I have copied a picture of an assignment I have on MIPS - Aseembly.
I understand (I think) what happens in the code until the line:
beq $11, $0, 3
I understand that the code now makes a PC-RELATIVE branch for the address:
PC+4+3*4
But I don't understand how it comes to happen on this code right here - what is the next line to be excecuted?
I will make my question more clear:
Row 1: adds 15 to zero, puts it in $a0 register.
Row 2: ANDs $a0 register with 3, puts the result in $a0.
Row 3: ORs $a0 register with 22, puts the result in $a0.
Row 4: shifts $a0 to the left by 5 bits. Result - in $a0.
Row 5: if $a0 equals $a0, go to PC+4+6*24 address.

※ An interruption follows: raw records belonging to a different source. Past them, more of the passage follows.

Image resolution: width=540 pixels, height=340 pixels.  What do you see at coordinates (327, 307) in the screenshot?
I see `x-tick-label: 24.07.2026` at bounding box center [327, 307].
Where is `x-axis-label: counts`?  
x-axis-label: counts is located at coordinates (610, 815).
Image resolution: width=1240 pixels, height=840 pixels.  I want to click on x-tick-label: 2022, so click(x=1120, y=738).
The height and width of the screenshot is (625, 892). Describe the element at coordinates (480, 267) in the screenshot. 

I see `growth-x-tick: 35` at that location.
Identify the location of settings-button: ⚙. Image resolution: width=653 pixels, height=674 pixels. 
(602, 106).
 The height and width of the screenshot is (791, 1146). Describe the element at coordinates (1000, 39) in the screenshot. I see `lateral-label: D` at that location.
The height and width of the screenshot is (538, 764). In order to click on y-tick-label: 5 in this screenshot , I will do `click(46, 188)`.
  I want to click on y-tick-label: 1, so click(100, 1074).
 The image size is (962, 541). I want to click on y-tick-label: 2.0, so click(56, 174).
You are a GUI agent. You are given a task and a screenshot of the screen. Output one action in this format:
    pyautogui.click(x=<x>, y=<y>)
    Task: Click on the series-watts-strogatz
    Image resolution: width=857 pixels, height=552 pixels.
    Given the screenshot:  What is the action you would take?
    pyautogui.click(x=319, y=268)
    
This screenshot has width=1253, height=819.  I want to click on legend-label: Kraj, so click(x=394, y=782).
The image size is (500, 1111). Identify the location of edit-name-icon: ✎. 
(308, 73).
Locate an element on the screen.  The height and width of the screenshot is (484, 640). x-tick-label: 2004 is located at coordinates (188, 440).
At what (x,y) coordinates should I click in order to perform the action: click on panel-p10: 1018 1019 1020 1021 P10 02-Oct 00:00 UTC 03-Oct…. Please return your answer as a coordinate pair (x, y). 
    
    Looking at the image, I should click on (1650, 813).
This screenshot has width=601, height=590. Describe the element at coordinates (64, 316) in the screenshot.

The address is Row 7 which is:
slt $11, $10, $9
Which puts the value 0 in $t3 register, because $10=$9.
Now I get to ROW 8:
beq $11, $0, 3.
What does row 8 do?
Any help is appriciated.
Direct link to my image - please click if you can't read properly.
Answer
beq $11, $0, 3 means jump to the third instruction ahead from beq if $11 == $0. For instance:
beq $11, $0, 3
instruction 1
instruction 2
instruction 3 < the target
the number 3 will be first sign extended and then added to the program counter $pc as:
$pc = $pc + 3 * 4
or simply:
$pc = $pc + 3 << 2
the 4 is because every MIPS instruction is 4 bytes size.